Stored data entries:
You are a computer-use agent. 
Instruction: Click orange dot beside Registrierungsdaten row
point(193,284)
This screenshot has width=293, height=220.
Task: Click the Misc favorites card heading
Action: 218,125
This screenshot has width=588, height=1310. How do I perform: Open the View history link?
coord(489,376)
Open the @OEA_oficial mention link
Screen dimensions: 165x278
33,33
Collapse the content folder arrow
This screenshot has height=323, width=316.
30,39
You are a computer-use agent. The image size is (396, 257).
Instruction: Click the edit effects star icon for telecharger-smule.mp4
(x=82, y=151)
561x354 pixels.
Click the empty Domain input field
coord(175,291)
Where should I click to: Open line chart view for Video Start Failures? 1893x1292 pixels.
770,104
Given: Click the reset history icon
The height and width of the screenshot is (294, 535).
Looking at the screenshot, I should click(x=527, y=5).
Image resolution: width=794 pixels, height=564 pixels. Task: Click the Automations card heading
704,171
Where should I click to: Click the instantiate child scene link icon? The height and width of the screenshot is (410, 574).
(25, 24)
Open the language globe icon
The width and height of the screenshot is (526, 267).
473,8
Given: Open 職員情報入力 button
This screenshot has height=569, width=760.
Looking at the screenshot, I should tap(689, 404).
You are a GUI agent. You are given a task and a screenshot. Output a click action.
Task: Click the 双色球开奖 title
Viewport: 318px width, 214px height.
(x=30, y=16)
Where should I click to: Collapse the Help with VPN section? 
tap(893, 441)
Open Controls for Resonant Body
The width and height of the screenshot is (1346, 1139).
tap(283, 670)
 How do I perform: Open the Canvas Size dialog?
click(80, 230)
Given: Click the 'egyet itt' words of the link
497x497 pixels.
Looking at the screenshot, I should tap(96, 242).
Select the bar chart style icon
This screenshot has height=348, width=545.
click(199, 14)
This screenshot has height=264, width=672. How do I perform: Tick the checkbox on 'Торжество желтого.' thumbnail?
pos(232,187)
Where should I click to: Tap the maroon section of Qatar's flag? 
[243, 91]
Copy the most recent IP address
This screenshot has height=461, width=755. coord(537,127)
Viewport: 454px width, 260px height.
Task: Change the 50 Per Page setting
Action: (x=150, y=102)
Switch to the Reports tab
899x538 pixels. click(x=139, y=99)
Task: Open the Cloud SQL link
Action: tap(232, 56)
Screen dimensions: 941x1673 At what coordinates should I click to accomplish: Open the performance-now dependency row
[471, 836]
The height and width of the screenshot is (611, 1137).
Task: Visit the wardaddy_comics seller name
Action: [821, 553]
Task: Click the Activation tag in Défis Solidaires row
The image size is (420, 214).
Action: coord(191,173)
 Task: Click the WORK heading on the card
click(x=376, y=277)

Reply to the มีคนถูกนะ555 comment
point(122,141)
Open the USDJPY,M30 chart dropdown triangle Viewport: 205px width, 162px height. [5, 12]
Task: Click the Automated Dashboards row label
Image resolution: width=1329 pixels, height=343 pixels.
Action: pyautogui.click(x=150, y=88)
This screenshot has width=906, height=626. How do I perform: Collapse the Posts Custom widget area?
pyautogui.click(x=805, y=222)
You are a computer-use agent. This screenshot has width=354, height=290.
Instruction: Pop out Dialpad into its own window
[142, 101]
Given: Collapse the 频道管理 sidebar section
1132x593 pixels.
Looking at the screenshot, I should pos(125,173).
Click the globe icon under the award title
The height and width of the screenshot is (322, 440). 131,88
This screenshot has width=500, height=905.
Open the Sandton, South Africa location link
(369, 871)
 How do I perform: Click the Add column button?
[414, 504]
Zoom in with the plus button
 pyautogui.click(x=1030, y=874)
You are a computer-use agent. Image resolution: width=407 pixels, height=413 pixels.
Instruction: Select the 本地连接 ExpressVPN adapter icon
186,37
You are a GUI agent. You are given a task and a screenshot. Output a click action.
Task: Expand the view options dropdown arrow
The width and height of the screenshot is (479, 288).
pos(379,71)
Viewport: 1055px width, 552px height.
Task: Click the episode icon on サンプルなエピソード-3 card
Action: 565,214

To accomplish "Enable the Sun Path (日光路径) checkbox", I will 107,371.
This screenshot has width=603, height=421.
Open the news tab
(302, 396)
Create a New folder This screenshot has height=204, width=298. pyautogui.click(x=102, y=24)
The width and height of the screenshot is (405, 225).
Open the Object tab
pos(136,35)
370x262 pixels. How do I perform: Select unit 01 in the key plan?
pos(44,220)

▶ WHAT YOU NEED TO DO
Each line of the records above that contains the word "dropdown" should be counted; give the resulting number without further words.

▶ EXERCISE ANSWER
2